--- START OF The data ---

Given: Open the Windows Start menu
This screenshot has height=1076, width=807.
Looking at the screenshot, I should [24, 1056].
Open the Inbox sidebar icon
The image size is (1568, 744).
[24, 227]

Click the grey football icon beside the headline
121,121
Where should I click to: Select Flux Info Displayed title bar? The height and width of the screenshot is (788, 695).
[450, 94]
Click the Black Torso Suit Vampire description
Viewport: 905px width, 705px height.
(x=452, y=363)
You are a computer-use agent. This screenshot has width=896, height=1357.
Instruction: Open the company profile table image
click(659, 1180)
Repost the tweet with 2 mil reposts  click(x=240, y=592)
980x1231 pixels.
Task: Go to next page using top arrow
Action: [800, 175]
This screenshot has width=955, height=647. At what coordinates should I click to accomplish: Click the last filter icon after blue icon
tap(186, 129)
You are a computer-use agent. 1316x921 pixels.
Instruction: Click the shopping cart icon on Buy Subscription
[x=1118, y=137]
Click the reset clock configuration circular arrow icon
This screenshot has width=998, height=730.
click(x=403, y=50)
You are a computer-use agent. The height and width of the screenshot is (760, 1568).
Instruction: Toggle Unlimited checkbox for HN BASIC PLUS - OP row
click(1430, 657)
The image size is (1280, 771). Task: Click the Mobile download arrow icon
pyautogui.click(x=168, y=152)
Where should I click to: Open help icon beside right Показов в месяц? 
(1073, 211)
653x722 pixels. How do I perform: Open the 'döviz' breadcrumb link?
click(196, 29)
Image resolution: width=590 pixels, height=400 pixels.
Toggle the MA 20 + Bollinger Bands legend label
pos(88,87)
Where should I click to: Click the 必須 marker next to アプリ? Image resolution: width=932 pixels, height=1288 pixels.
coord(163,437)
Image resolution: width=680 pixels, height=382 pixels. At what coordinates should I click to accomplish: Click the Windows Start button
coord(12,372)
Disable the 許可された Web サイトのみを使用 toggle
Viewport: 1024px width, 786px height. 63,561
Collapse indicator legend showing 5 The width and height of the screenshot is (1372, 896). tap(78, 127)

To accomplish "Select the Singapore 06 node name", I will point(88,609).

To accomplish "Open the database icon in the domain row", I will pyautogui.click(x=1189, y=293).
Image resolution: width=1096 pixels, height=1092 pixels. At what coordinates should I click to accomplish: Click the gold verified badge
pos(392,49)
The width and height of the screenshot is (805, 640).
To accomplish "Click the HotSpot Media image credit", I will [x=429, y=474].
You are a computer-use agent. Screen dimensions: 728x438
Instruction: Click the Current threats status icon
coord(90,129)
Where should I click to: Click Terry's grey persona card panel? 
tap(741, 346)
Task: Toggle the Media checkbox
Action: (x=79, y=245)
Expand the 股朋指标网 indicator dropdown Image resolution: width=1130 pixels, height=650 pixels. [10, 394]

--- END OF The data ---

Problem to work on: Present every line of the records above as a numbered list, and leave out the blank lines.

Task result:
1. Given: Open the Windows Start menu
2. This screenshot has height=1076, width=807.
3. Looking at the screenshot, I should [24, 1056].
4. Open the Inbox sidebar icon
5. The image size is (1568, 744).
6. [24, 227]
7. Click the grey football icon beside the headline
8. 121,121
9. Where should I click to: Select Flux Info Displayed title bar? The height and width of the screenshot is (788, 695).
10. [450, 94]
11. Click the Black Torso Suit Vampire description
12. Viewport: 905px width, 705px height.
13. (x=452, y=363)
14. You are a computer-use agent. This screenshot has width=896, height=1357.
15. Instruction: Open the company profile table image
16. click(659, 1180)
17. Repost the tweet with 2 mil reposts  click(x=240, y=592)
18. 980x1231 pixels.
19. Task: Go to next page using top arrow
20. Action: [800, 175]
21. This screenshot has width=955, height=647. At what coordinates should I click to accomplish: Click the last filter icon after blue icon
22. tap(186, 129)
23. You are a computer-use agent. 1316x921 pixels.
24. Instruction: Click the shopping cart icon on Buy Subscription
25. [x=1118, y=137]
26. Click the reset clock configuration circular arrow icon
27. This screenshot has width=998, height=730.
28. click(x=403, y=50)
29. You are a computer-use agent. The height and width of the screenshot is (760, 1568).
30. Instruction: Toggle Unlimited checkbox for HN BASIC PLUS - OP row
31. click(1430, 657)
32. The image size is (1280, 771). Task: Click the Mobile download arrow icon
33. pyautogui.click(x=168, y=152)
34. Where should I click to: Open help icon beside right Показов в месяц? 
35. (1073, 211)
36. 653x722 pixels. How do I perform: Open the 'döviz' breadcrumb link?
37. click(196, 29)
38. Image resolution: width=590 pixels, height=400 pixels.
39. Toggle the MA 20 + Bollinger Bands legend label
40. pos(88,87)
41. Where should I click to: Click the 必須 marker next to アプリ? Image resolution: width=932 pixels, height=1288 pixels.
42. coord(163,437)
43. Image resolution: width=680 pixels, height=382 pixels. At what coordinates should I click to accomplish: Click the Windows Start button
44. coord(12,372)
45. Disable the 許可された Web サイトのみを使用 toggle
46. Viewport: 1024px width, 786px height. 63,561
47. Collapse indicator legend showing 5 The width and height of the screenshot is (1372, 896). tap(78, 127)
48. To accomplish "Select the Singapore 06 node name", I will point(88,609).
49. To accomplish "Open the database icon in the domain row", I will pyautogui.click(x=1189, y=293).
50. Image resolution: width=1096 pixels, height=1092 pixels. At what coordinates should I click to accomplish: Click the gold verified badge
51. pos(392,49)
52. The width and height of the screenshot is (805, 640).
53. To accomplish "Click the HotSpot Media image credit", I will [x=429, y=474].
54. You are a computer-use agent. Screen dimensions: 728x438
55. Instruction: Click the Current threats status icon
56. coord(90,129)
57. Where should I click to: Click Terry's grey persona card panel? 
58. tap(741, 346)
59. Task: Toggle the Media checkbox
60. Action: (x=79, y=245)
61. Expand the 股朋指标网 indicator dropdown Image resolution: width=1130 pixels, height=650 pixels. [10, 394]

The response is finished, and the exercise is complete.